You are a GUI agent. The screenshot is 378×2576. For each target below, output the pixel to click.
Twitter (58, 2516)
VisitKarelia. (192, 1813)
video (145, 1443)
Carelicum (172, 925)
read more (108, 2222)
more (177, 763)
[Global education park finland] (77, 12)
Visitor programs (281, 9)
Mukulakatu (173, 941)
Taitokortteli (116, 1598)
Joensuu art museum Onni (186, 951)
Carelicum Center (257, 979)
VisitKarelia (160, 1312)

__________________________________________________

(Instructions to follow) In the listing above, the line with "Mukulakatu (173, 941)" starts the part to copy. Copy it through the last line exactly, with nothing else.

(Response to the exercise)
Mukulakatu (173, 941)
Taitokortteli (116, 1598)
Joensuu art museum Onni (186, 951)
Carelicum Center (257, 979)
VisitKarelia (160, 1312)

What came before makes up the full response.